Required task A:
In the excerpt on reactive dogs, how many generations of women in the writer's family have bred German Shepherds?

Excerpt start

We help Gold Coast families with reactive dogs rediscover the joy of walking together.

Heritage
4 Generations
Puppies
Observed
You know the feeling. White-knuckle grip on the lead. Eyes darting, scanning for the next trigger. That knot in your stomach when you spot another dog coming toward you.
Maybe you've stopped walking during daylight hours. Maybe you cross the street before your dog even notices. Maybe you've started to dread something that should be simple.
You're not alone.
And your dog isn't broken.

“I didn't learn about canine behaviour from a textbook. I learned it at 3am, bottle-feeding a puppy who wouldn't latch.”
I grew up in a world of German Shepherds. Four generations of women in my family have bred them. My great-grandmother bred them. My grandmother bred them. My mother bred them. I've been around dogs since before I could walk.
That means I didn't learn about canine behaviour from a textbook. I learned it at 3am, bottle-feeding a puppy who wouldn't latch. I learned it watching litters develop week by week, seeing exactly when boldness emerges, when fear periods hit, when a pup's personality starts to crystallise.
By my early twenties, I'd probably observed over a thousand puppies grow from whelp to adult. You start to notice things. Patterns. The micro-signals that predict behaviour before it happens.
But about five years ago, something shifted. I started getting calls from owners who'd done everything right. Dogs from solid breeders. Puppies who'd been socialised properly. And yet here they were: lunging, barking, completely losing it at the sight of another dog.
These weren't aggressive dogs. They weren't “dominant” or “stubborn” or any of those tired labels. They were scared. Overwhelmed. Trying to make the scary thing go away the only way they knew how.
The owners were suffering too. One woman told me she hadn't walked her dog past 6am in eight months. Another said she'd given up entirely and just let her dog out in the backyard. A third was seriously considering rehoming because she couldn't take the stress anymore.

Excerpt end
Supplied records start

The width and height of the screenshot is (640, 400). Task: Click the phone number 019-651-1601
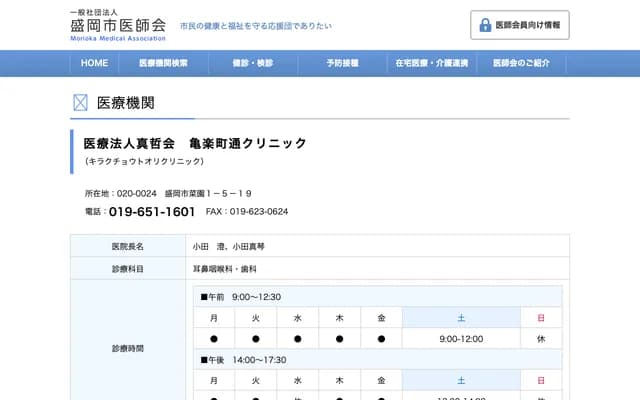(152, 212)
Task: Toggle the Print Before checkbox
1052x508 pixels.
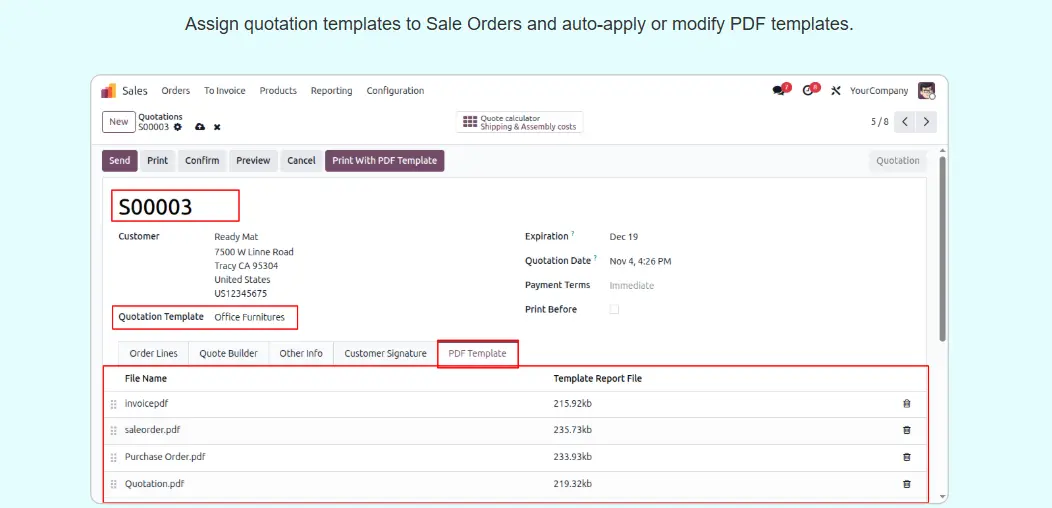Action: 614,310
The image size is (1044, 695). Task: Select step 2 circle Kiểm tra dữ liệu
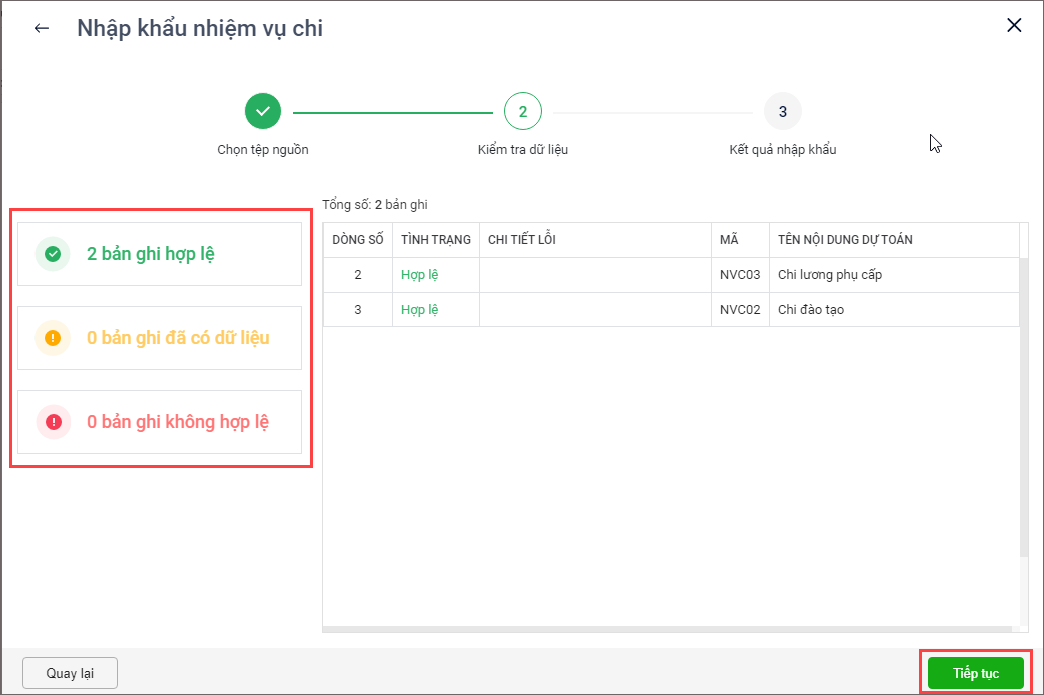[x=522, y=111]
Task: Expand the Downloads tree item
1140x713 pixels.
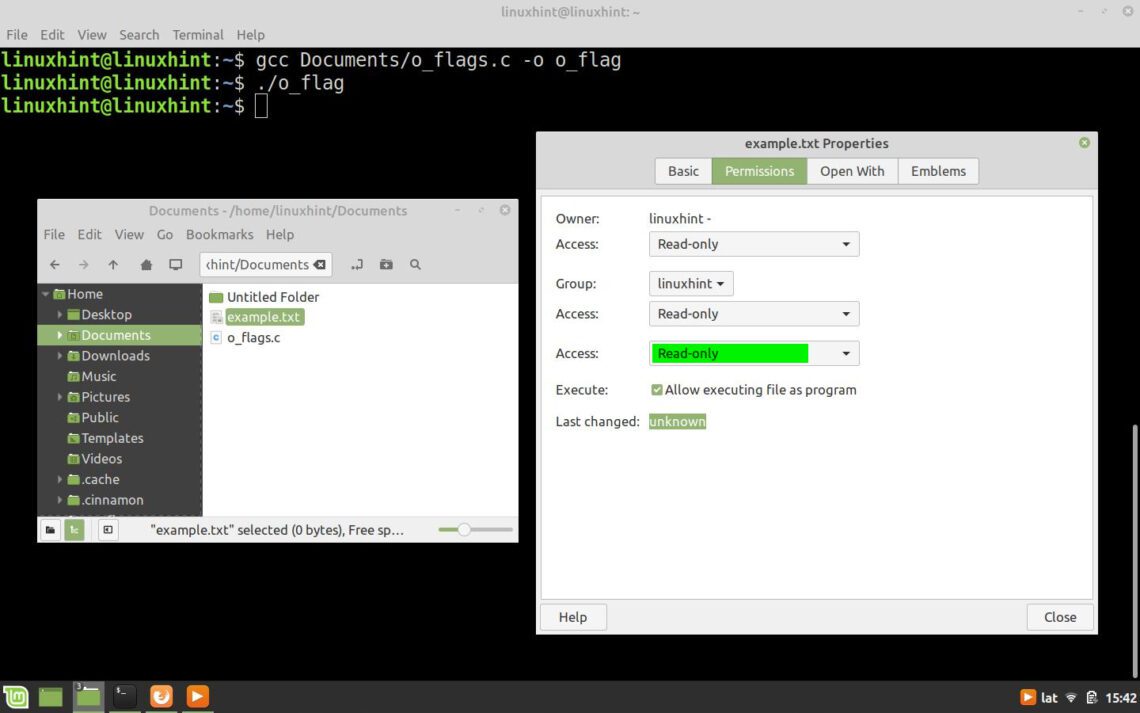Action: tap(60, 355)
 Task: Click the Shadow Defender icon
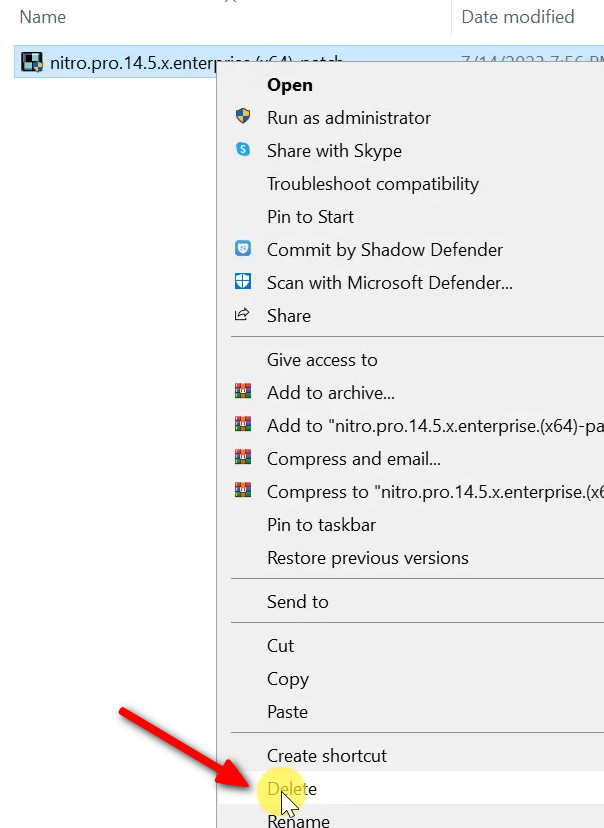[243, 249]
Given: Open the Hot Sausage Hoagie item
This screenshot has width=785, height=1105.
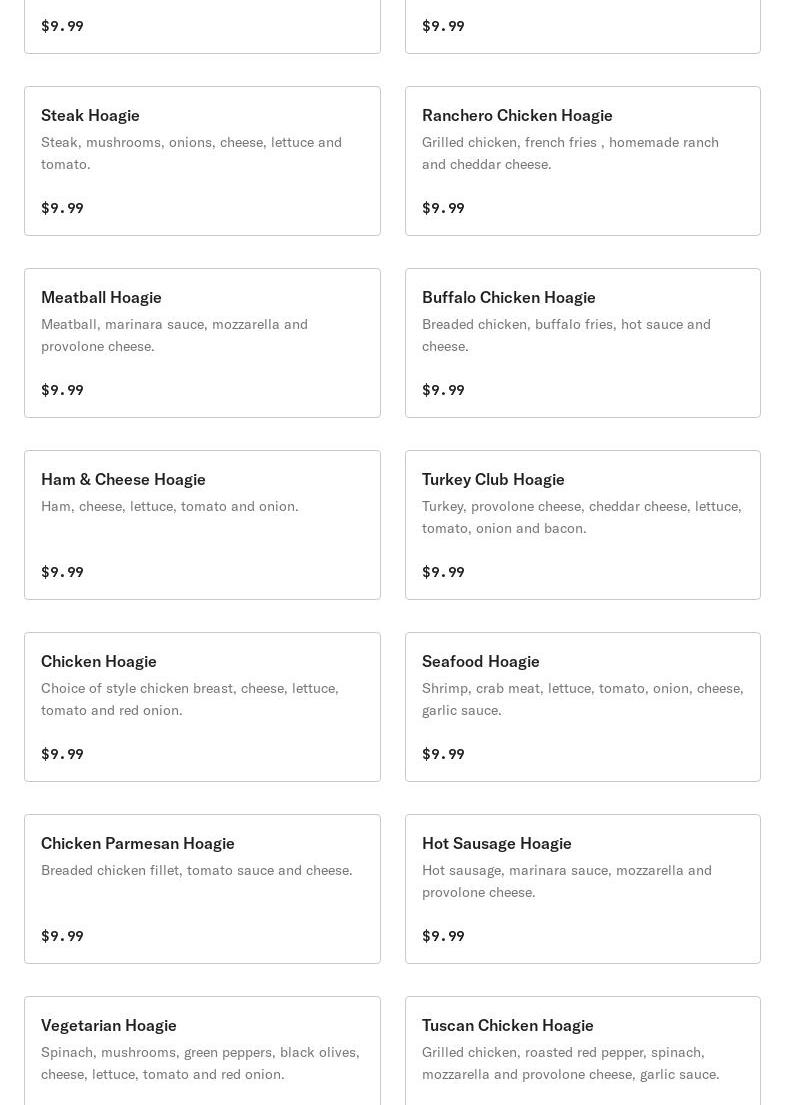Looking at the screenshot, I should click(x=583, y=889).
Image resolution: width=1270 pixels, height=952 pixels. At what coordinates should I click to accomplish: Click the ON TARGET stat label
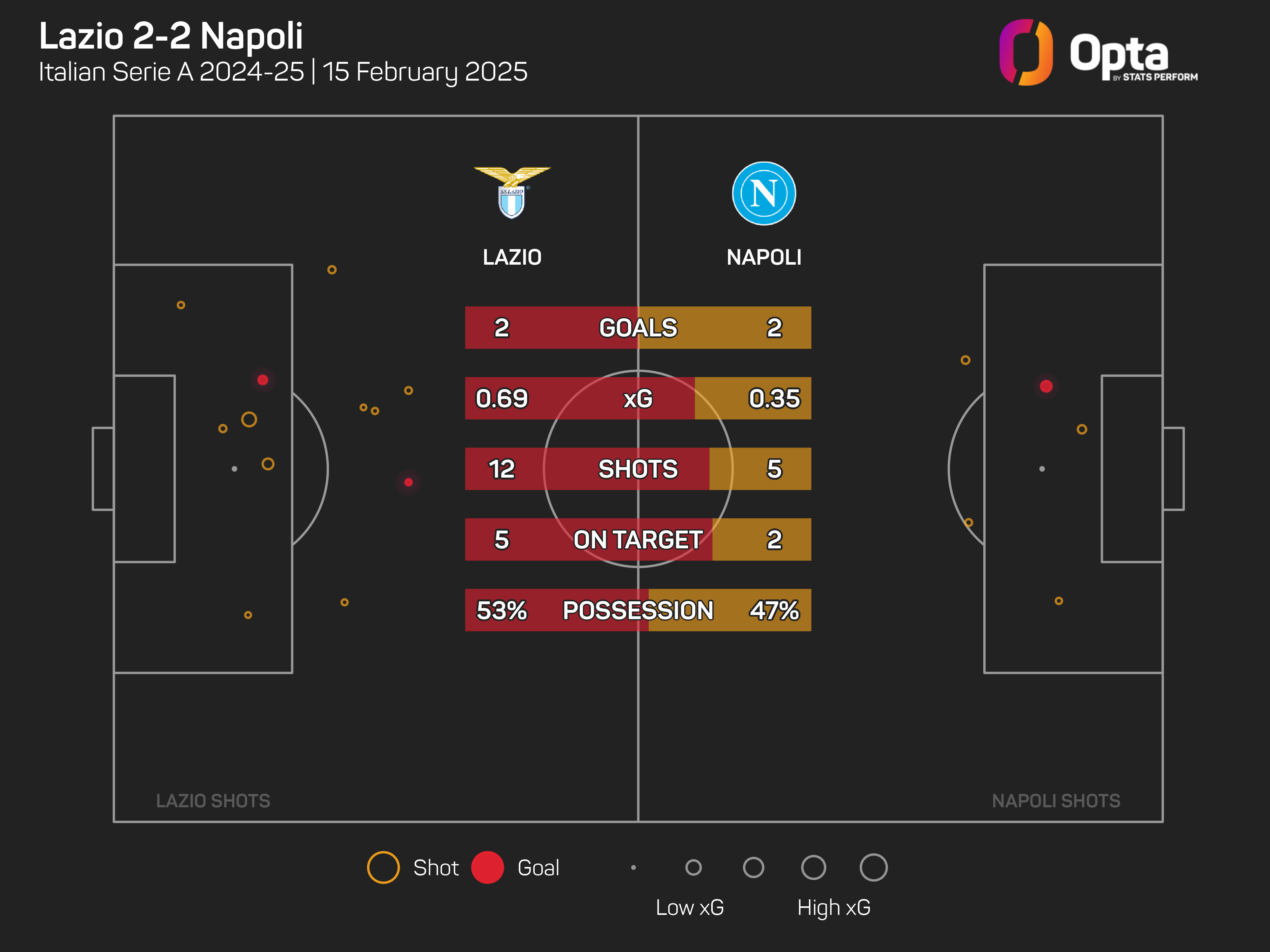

Supplied records end

Required task B:
Give the records from the line containing "Task: Expand the Downloads tree item" through the end of the records as a JSON list of strings, one string per line. Leave out blank lines and the pictures.

Result A:
Four generations

Result B:
[
  "Task: Expand the Downloads tree item",
  "1140x713 pixels.",
  "Action: tap(60, 355)",
  " Task: Click the Shadow Defender icon",
  "[243, 249]",
  "Given: Open the Hot Sausage Hoagie item",
  "This screenshot has width=785, height=1105.",
  "Looking at the screenshot, I should click(x=583, y=889).",
  "Image resolution: width=1270 pixels, height=952 pixels. At what coordinates should I click to accomplish: Click the ON TARGET stat label"
]